_DATASET CONTENT_.
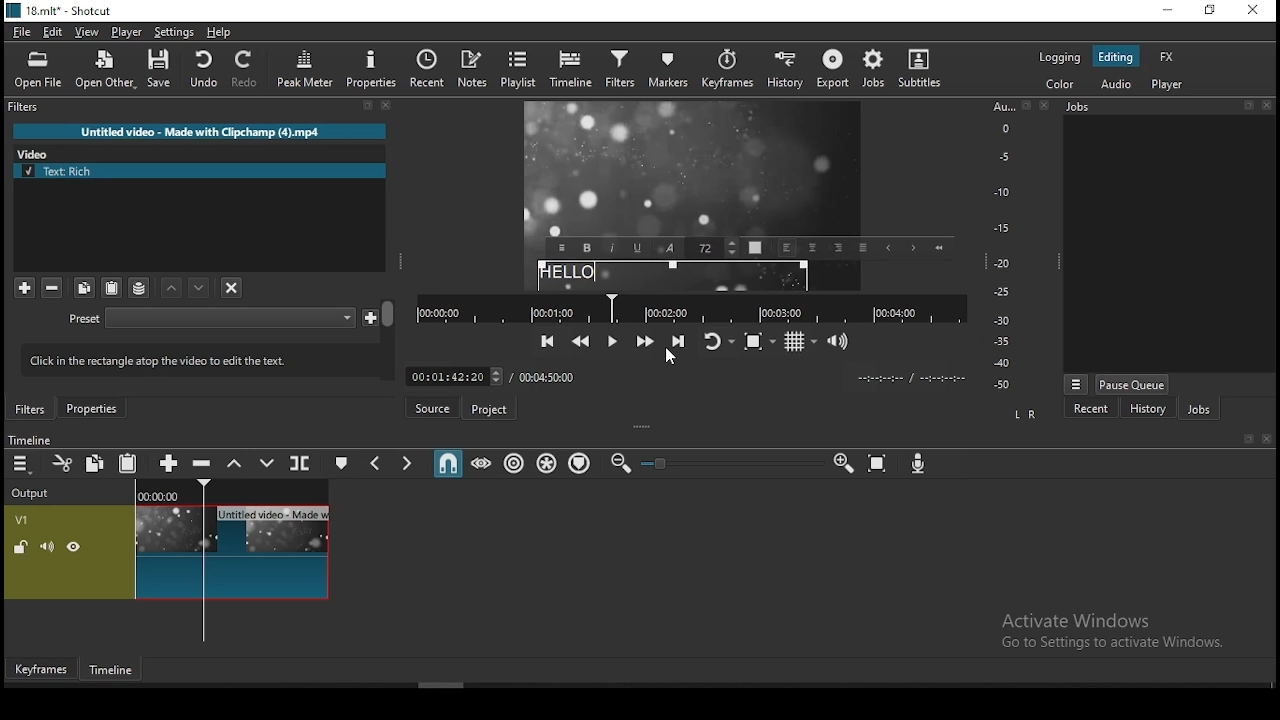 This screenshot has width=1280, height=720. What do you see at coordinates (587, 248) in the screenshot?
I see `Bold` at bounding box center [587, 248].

* * *

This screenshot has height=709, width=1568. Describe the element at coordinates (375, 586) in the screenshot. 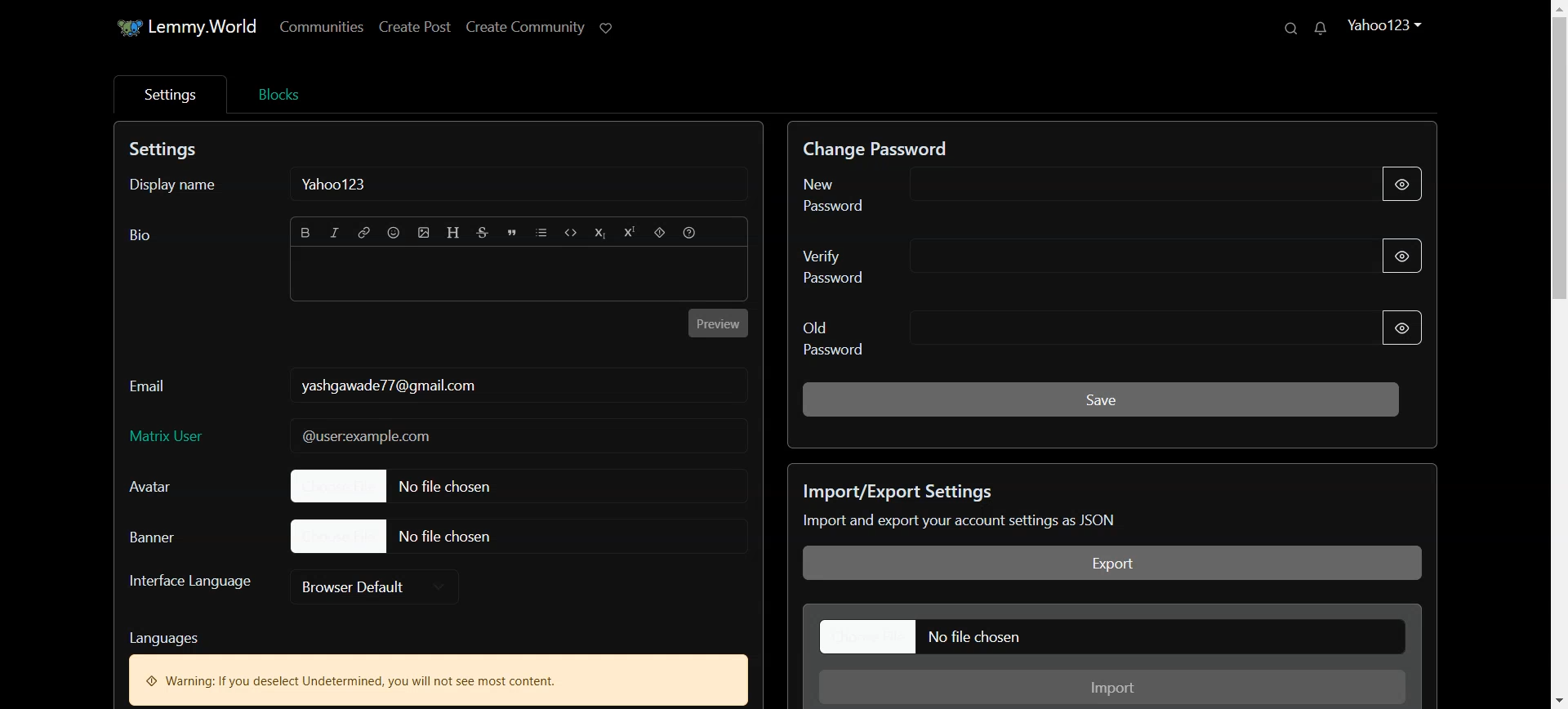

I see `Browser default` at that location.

---

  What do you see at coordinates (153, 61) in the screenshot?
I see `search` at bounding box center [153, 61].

_GIVEN TASK_.
Output the material exactly as it stands, from the line containing "This screenshot has width=1280, height=720." through the line containing "center [587, 248].", including both of those lines, and leave the pictures out of your answer.

_COMPLETED TASK_.
 This screenshot has width=1280, height=720. What do you see at coordinates (587, 248) in the screenshot?
I see `Bold` at bounding box center [587, 248].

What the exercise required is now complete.